The possible transitions among the gHN status are depicted in the following picture. In addition, from any status and any time, it is possible to move to the Unreachable status and vice versa. This is because this status is usually associated to network (hopefully temporary) failures.

gHN status transition


Besides the normal monitoring activities, the certification information is also used by the gCube VREManager which deploys gCube services only on gHNs marked as "Certified" or "Ready". Moreover, the same information is used to measure the reliability of a node. Thus a node with a high number of "Down" status indicates a node hosting unreliable services that require frequent software upgrades and it is not the appropriate one to deploy services requiring dependable node.
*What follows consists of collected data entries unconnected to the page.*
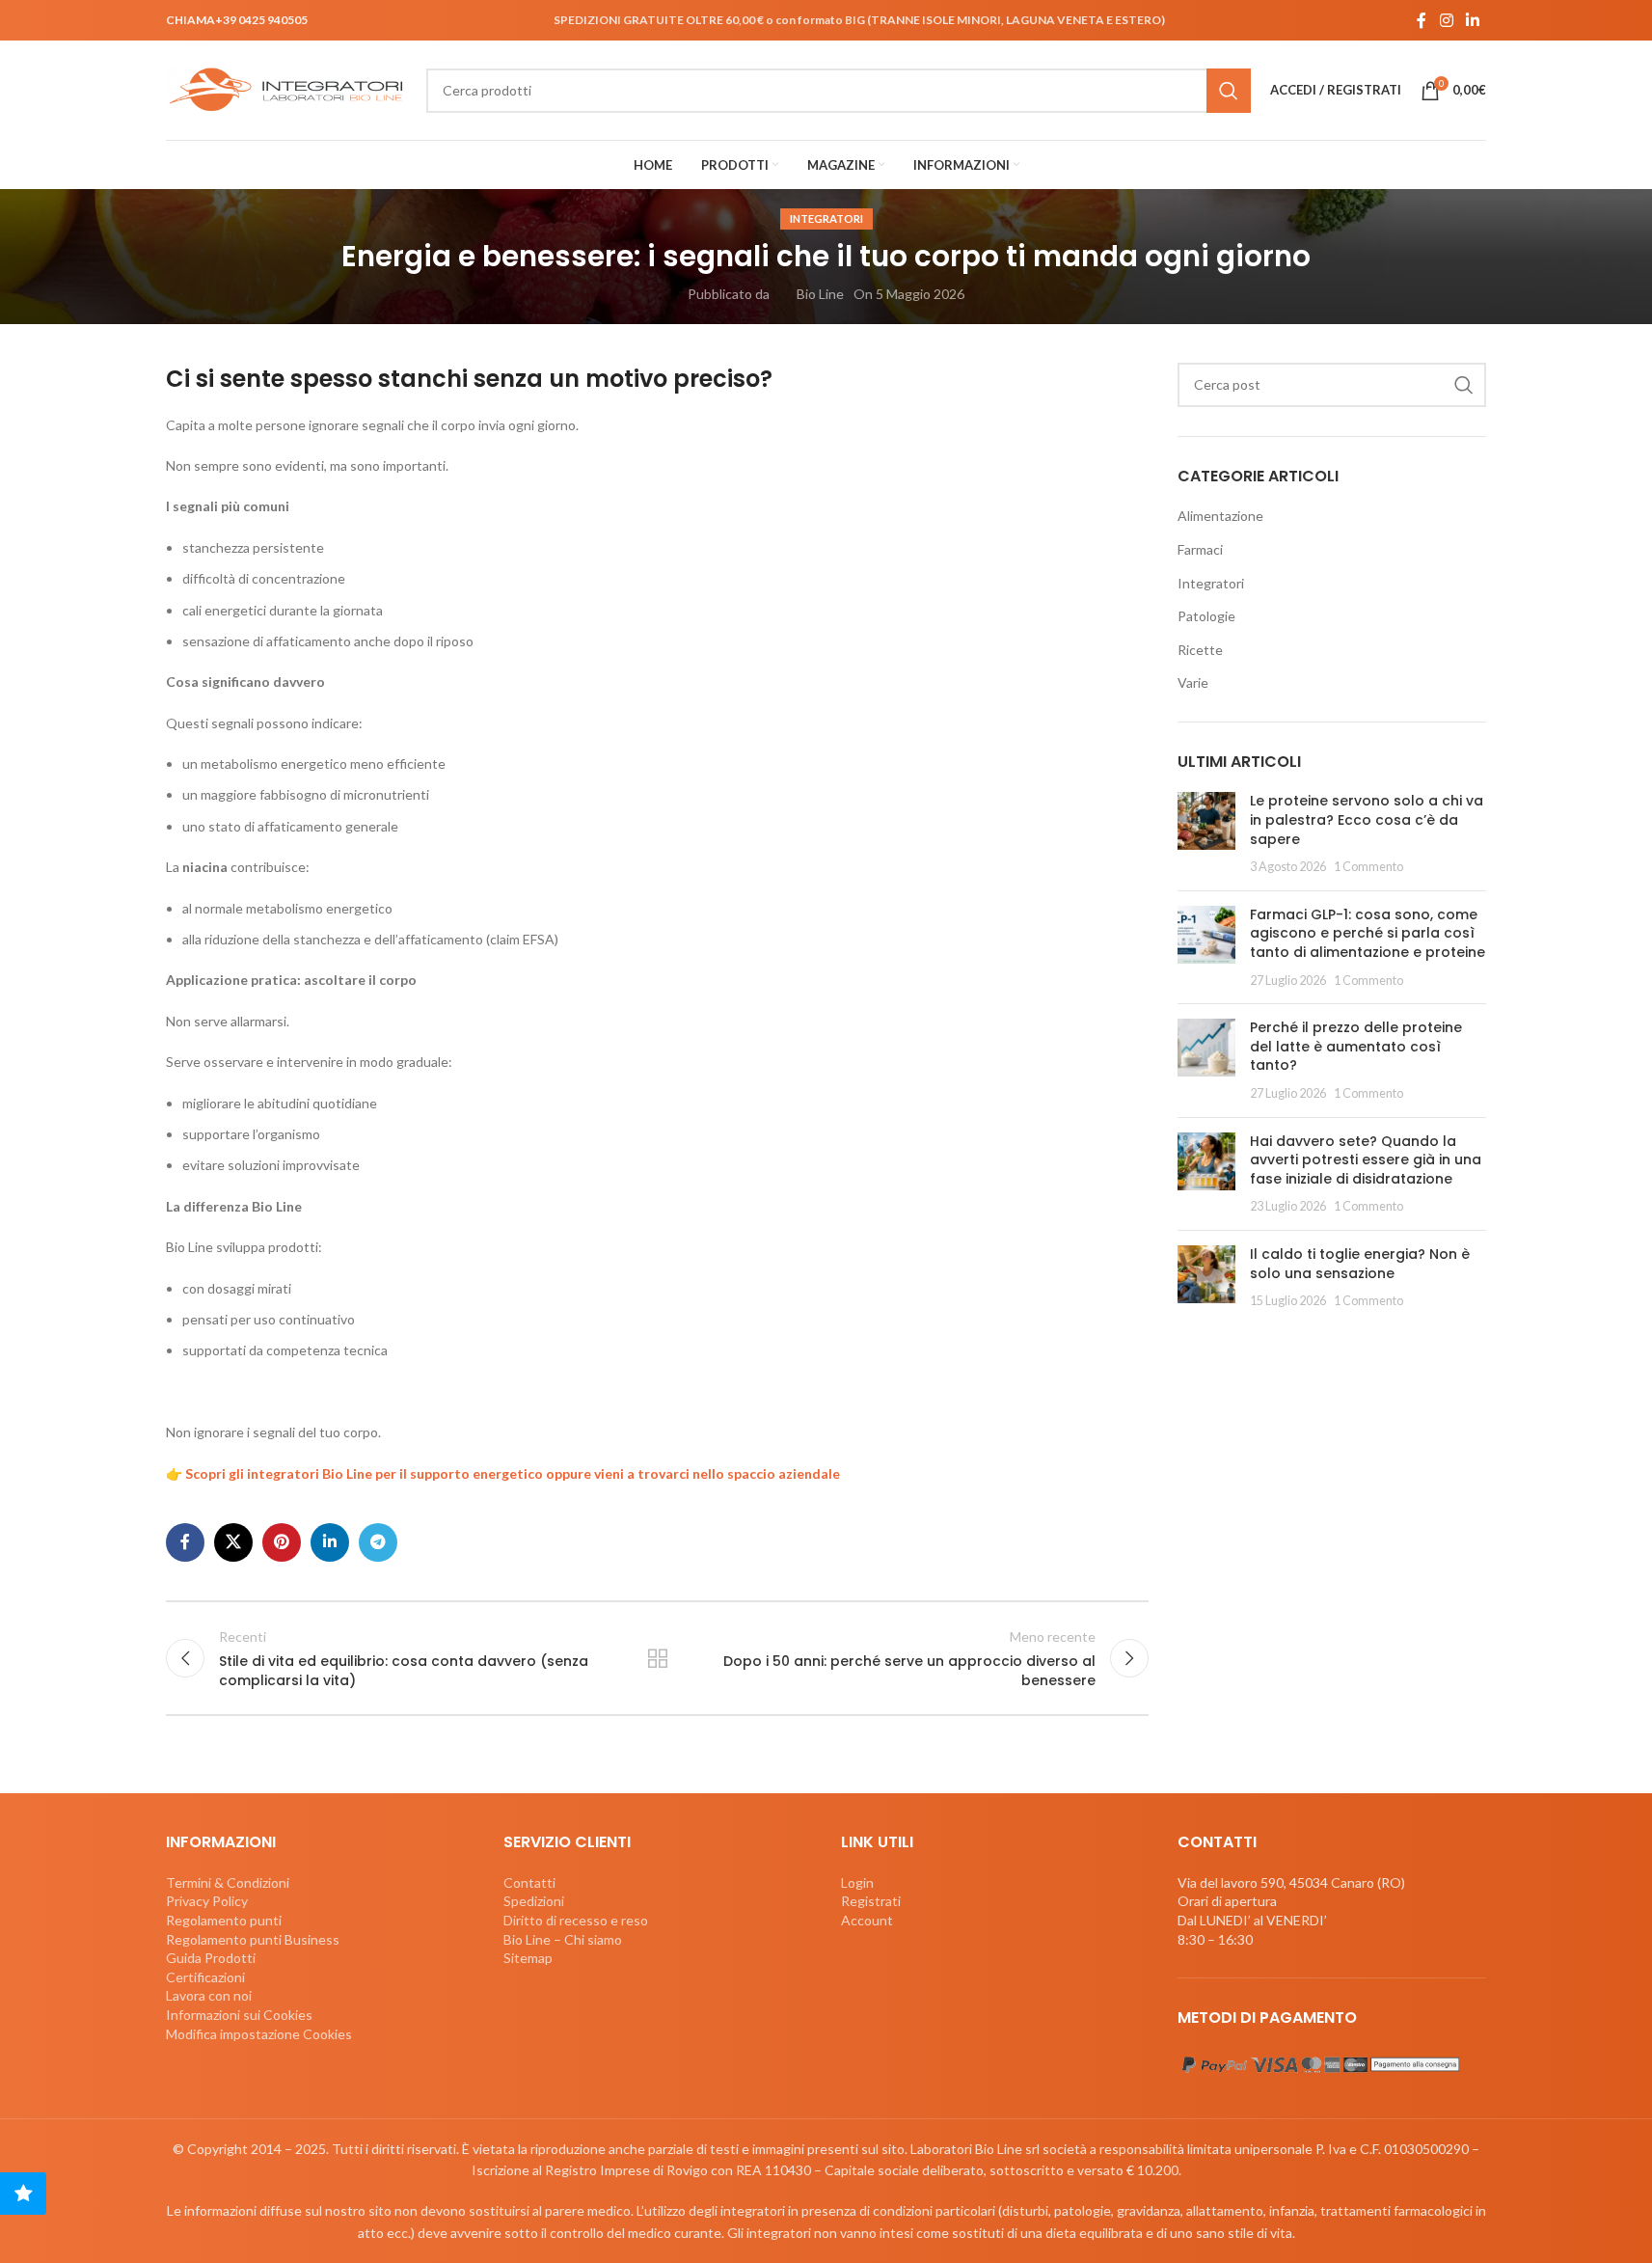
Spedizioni (533, 1901)
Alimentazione (1220, 515)
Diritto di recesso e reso (575, 1920)
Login (857, 1882)
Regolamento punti (224, 1920)
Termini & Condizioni (227, 1882)
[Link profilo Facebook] (1421, 20)
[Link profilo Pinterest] (281, 1542)
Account (867, 1920)
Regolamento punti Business (252, 1939)
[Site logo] (286, 88)
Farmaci (1200, 549)
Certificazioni (205, 1977)
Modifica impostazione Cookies (259, 2034)
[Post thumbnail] (1206, 833)
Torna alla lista (656, 1658)
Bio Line (820, 294)
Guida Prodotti (211, 1957)
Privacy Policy (207, 1901)
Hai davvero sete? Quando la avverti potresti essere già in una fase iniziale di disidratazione (1365, 1160)
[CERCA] (1228, 90)
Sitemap (528, 1957)
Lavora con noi (209, 1995)
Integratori (826, 218)
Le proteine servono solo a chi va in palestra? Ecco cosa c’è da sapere (1366, 819)
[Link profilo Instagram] (1446, 20)
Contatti (529, 1882)
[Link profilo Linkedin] (1473, 20)
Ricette (1200, 649)
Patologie (1206, 616)
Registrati (871, 1901)
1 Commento (1368, 866)
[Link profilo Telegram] (378, 1542)
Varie (1193, 682)
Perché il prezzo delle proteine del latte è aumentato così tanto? (1356, 1046)
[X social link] (233, 1542)
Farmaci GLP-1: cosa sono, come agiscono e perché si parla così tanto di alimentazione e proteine (1367, 933)
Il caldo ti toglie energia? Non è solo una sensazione (1360, 1263)
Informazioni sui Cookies (239, 2014)
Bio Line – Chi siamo (562, 1939)
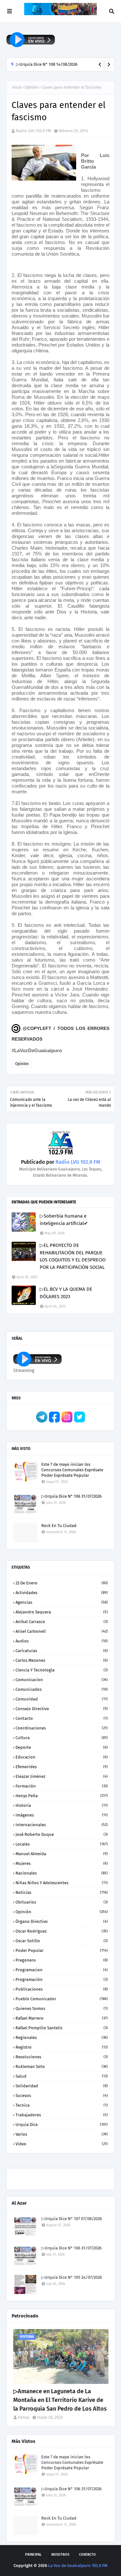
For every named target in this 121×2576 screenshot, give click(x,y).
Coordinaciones (61, 1728)
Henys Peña (61, 1795)
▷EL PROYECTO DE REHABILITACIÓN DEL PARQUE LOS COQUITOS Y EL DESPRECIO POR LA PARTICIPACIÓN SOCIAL (73, 1256)
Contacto (61, 1718)
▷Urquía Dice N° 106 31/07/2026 (71, 1496)
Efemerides (61, 1766)
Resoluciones (61, 2056)
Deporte (61, 1747)
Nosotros (60, 2554)
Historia (61, 1805)
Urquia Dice (61, 2124)
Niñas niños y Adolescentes (61, 1882)
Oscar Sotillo (61, 1940)
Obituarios (61, 1902)
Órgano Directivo (61, 1921)
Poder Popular (61, 1950)
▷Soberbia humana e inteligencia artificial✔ (64, 1219)
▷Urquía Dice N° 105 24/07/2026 (71, 2277)
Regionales (61, 2037)
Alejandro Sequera (61, 1612)
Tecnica (61, 2105)
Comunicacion (61, 1679)
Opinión (31, 87)
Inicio (16, 87)
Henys (23, 2417)
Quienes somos (61, 2008)
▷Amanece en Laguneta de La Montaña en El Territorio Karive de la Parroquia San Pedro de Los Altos (60, 2400)
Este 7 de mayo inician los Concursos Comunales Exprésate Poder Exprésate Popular (72, 1470)
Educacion (61, 1757)
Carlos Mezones (61, 1660)
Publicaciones (61, 1989)
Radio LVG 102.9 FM (33, 130)
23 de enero (61, 1583)
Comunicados (61, 1689)
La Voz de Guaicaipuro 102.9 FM (77, 2565)
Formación (61, 1786)
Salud (61, 2076)
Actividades (61, 1592)
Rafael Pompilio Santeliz (61, 2027)
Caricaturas (61, 1650)
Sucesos (61, 2095)
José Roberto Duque (61, 1834)
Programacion (61, 1969)
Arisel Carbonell (61, 1631)
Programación (61, 1979)
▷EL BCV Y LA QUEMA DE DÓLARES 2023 (66, 1292)
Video (61, 2143)
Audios (61, 1641)
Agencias (61, 1602)
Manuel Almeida (61, 1853)
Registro (61, 2047)
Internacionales (61, 1824)
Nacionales (61, 1873)
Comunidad (61, 1699)
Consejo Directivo (61, 1708)
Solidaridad (61, 2085)
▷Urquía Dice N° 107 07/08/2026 (46, 66)
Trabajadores (61, 2114)
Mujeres (61, 1863)
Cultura (61, 1737)
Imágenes (61, 1815)
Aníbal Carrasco (61, 1621)
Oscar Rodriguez (61, 1931)
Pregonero (61, 1960)
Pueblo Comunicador (61, 1998)
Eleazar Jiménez (61, 1776)
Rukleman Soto (61, 2066)
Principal (33, 2554)
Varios (61, 2134)
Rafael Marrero (61, 2018)
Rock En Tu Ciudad (58, 1525)
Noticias (61, 1892)
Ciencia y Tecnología (61, 1670)
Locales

Lastly, the information about the status of a node can lead to reallocate instances in accordance with the node history.

The information about the certification status is accessible through the infrastructure Monitoring tool. Certification incidents are managed using Support TRAC tickets. These tickets must be created according to the Incident Management procedure. If the ticket is not closed within 5 working days the affected node can be removed from the infrastructure. The monitoring of the gHN certification is carried out by the Infrastructure Manager.

Hadoop Nodes

No certification procedure is applied to Hadoop nodes.


Runtime Resources Nodes

No certification procedure is applied to Runtime Resources nodes.